- _Vorliegender Text_:
*****
Innocent ist mittlerweile beim Nachbarhaus. Genauer: bei dessen Schlafzimmerfenster. Er atmet schwer durch – dann: «Das glaube ich jetzt nicht … die alte Allenbach trägt wahrhaftig noch rote Reizwäsche. Ja, wen will die denn noch reizen? Der Köbi ist doch schon seit 15 Jahren kalt.»

«INNOCENT!»

Er hüstelt etwas verlegen: «Ist doch wahr … aber vielleicht hat die lustige Witwe ja doch mit diesem kroatischen Kellner von der ‹Sonne› angebandelt.» Dann abrupt: «Sind wir heute Abend daheim?»

Wir sind in Adelboden immer daheim. Ich liege auf der Couch und ärgere mich über die ewigen Wiederholungen im Fernsehen. Und Innocent hockt hinter dem Stubenfester-Vorhang und zieht sich das spanne(r)nde Privat-Programm aus den andern Stuben rein.

HEUTE ABEND IST ER WOHL UNSICHTBAR GAST IM HAUS DER WITWE ALLENBACH.

Als wir im letzten Jahr den Estrich des Chalets räumten, stiessen wir neben vielen zerlöcherten Schweizer Fahnen und einer Kiste mit Schmalfilm-Szenen, die alle meinen Vater zeigten, wie er in den Felsen klebte – als wir da also Schutt und Erinnerungen in die grosse Mulde warfen, war da plötzlich eine kleine Holzkiste. Und drin: mehrere Feldstecher.

Die Feldstecher waren Teil unserer Adelbodner Alltags-Requisiten. Die Geschichte begann, als Mettlers Käthi meine Mutter darauf aufmerksam machte, dass mein Vater ein Zehenloch in der linken Klettersocke habe.

«Aha», sagte die Mutter dumpf. Und pflückte sich ihren Alten daheim: «Wie kannst du vor diesem alten Klatschmaul dein Gestricktes abstreifen, Hans!?»

Vater schwor hoch und heilig, es sei nie etwas gewesen – aber ja, das Loch sei da.

ALS METTLERS KÄTHI DANN ABER MEINER MUTTER AUCH NOCH VOM KLEINEN BUBEN MIT DEM ENTENSCHRITT BERICHTETE, DER SICH IMMER BEI IHRER ABWESENHEIT VON IHREM CHANEL-5 AUF DIE BIRNE KLATSCHE UND AUCH HIN UND WIEDER DIE LIPPENSTIFTE AUSPROBIERE – ALSO DA STELLTE SICH DOCH DIE FRAGE: «Ja, woher weisst du das?»
*****
- _Gegebenes Material_:
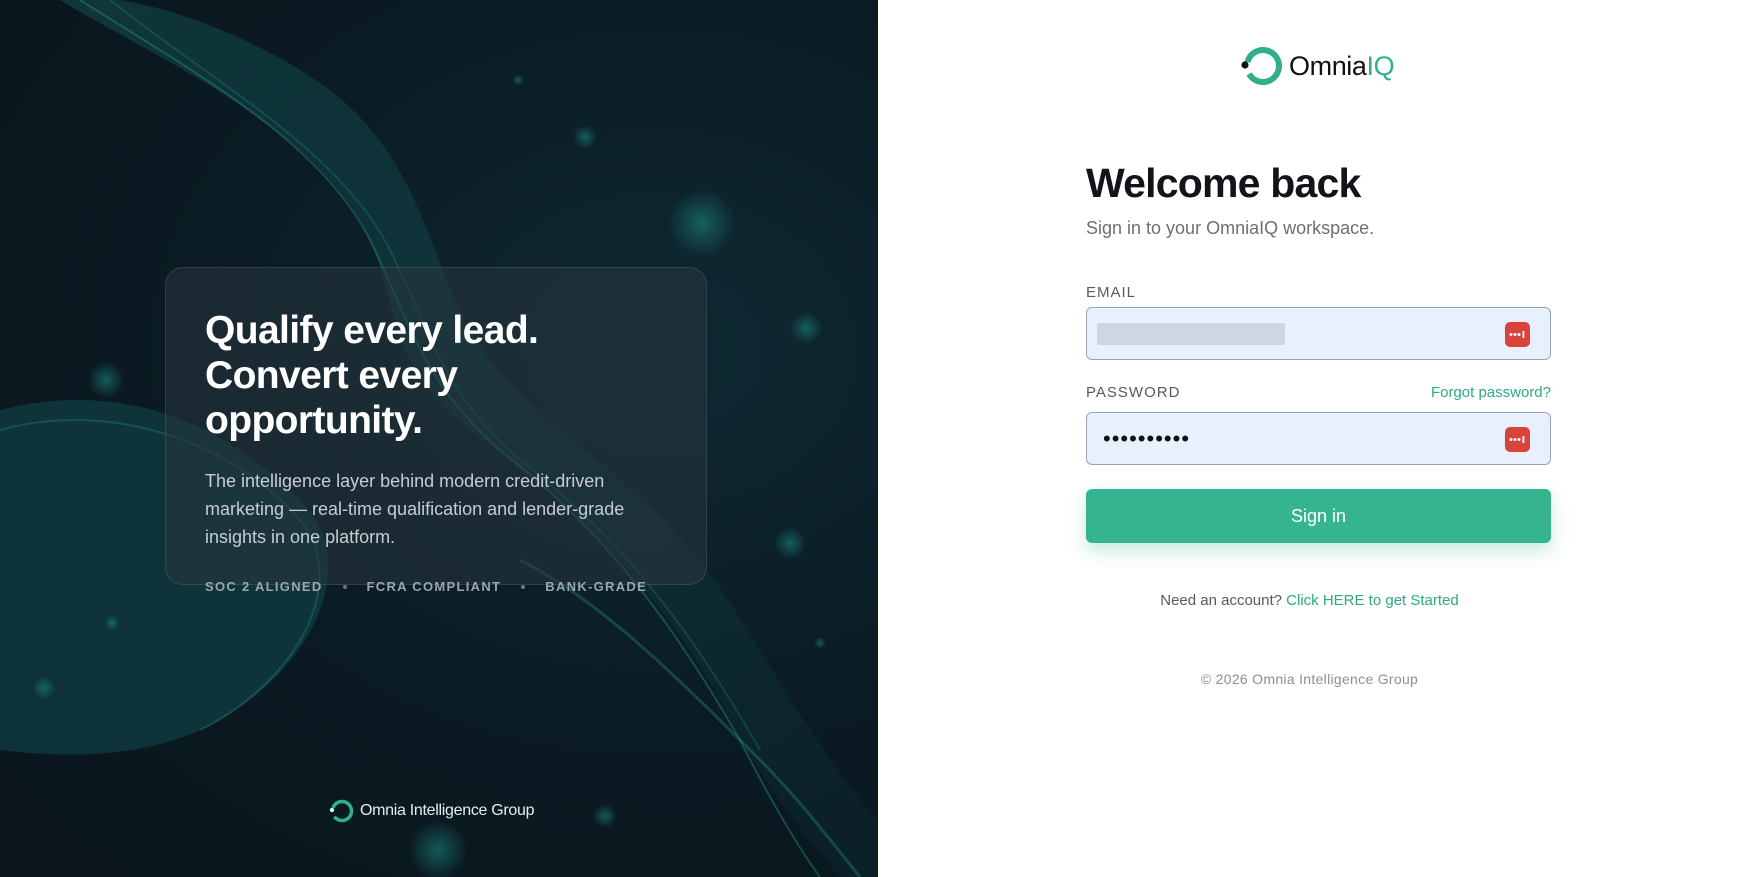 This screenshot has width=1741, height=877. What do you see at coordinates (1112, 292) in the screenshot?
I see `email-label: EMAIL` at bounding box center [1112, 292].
*****
- _Aufgabe_: Schreiben Sie bitte aus dem Text über Adelboden die Stelle wortgetreu ab, die mit „HEUTE ABEND IST“ beginnt und mit „Loch sei da.“ endet.

- _Antwortfeld_:
HEUTE ABEND IST ER WOHL UNSICHTBAR GAST IM HAUS DER WITWE ALLENBACH.

Als wir im letzten Jahr den Estrich des Chalets räumten, stiessen wir neben vielen zerlöcherten Schweizer Fahnen und einer Kiste mit Schmalfilm-Szenen, die alle meinen Vater zeigten, wie er in den Felsen klebte – als wir da also Schutt und Erinnerungen in die grosse Mulde warfen, war da plötzlich eine kleine Holzkiste. Und drin: mehrere Feldstecher.

Die Feldstecher waren Teil unserer Adelbodner Alltags-Requisiten. Die Geschichte begann, als Mettlers Käthi meine Mutter darauf aufmerksam machte, dass mein Vater ein Zehenloch in der linken Klettersocke habe.

«Aha», sagte die Mutter dumpf. Und pflückte sich ihren Alten daheim: «Wie kannst du vor diesem alten Klatschmaul dein Gestricktes abstreifen, Hans!?»

Vater schwor hoch und heilig, es sei nie etwas gewesen – aber ja, das Loch sei da.